We want to be able to test whether the Rust node is compatible with the OCaml node. We achieve this by attempting to connect the Rust node to the existing OCaml testnet.

For that purpose, we are utilizing a solo node, which is a single Rust node connected to a network of OCaml nodes. Currently, we are using the public testnet, but later on we want to use our own network of OCaml nodes on our cluster.

This test is performed by launching a Rust node and connecting it to seed nodes of the public (or private) OCaml testnet.
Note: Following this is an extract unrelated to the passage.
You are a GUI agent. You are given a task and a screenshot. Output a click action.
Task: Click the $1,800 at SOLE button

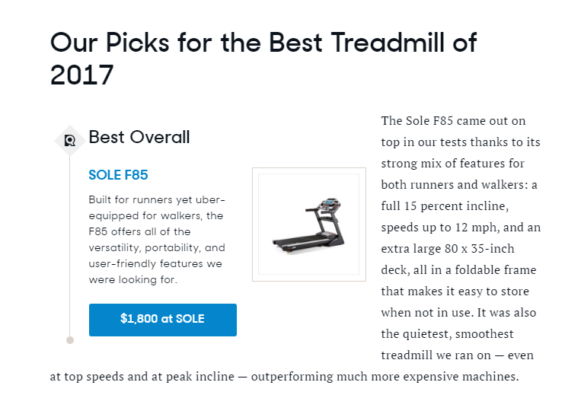click(163, 320)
The source code for this test can be found in this repo:

https://github.com/o1-labs/mina-rust/blob/develop/node/testing/src/scenarios/solo_node/basic_connectivity_initial_joining.rs

We are testing these scenarios:

Whether the Rust node can accept an incoming connection from OCaml node. This test will prove our Rust node is listening to incoming connections and can accept them.
Whether the OCaml node can discover and connect to a Rust node that is advertising itself. This is done by advertising the Rust node so that the OCaml node can discover it and connect to the node.
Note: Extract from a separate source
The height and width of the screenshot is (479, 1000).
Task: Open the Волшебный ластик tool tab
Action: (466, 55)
This test is the same as the previous one, except we do not inform the OCaml node to connect to it explicitly, it should find it automatically and connect using peer discovery (performed through Kademlia). This test will ensure the Rust node uses Kademlia in a way that is compatible with the OCaml node.

However, with this test, we are currently experiencing problems that may be caused by OCaml nodes not being currently able to "see" the Rust nodes, because our implementation of the p2p layer is incomplete.
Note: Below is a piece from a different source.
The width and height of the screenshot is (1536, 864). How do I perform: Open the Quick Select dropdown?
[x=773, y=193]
We have implemented the missing protocol (Kademlia) into the p2p layer to make OCaml nodes see our node. Despite being successfully implemented, the main test is not working. One possible reason is that our implementation of Kademlia is slightly incompatible with the OCaml implementation of Kademlia.

We are also missing certain p2p protocols like /mina/peer-exchange, /mina/bitswap-exchange, /mina/node-status, /ipfs/id/1.0.0

While these p2p protocol may not be relevant, it is possible OCaml nodes do not recognize the Rust node because we are missing some of them.

We run these tests until:

The number of known peers is greater than or equal to the maximum number of peers.
The number of connected peers is greater than or equal to some threshold.
The test is failed if the specified number of steps occur but the conditions are not met.

Kademlia peer discovery

We want the Rust node to be able to connect to peers, both other Rust nodes as well as native Mina nodes (written in OCaml).

Native Mina nodes use Kademlia (KAD), a distributed hash table (DHT) for peer-to-peer computer networks. Hash tables are data structures that map keys to values. Think of a hash table as a dictionary, where a word (i.e. dog) is mapped to a definition (furry, four-legged animal that barks).

In Mina nodes, KAD specifies the structure of the network and the exchange of information through node lookups, which makes it efficient for locating nodes in the network.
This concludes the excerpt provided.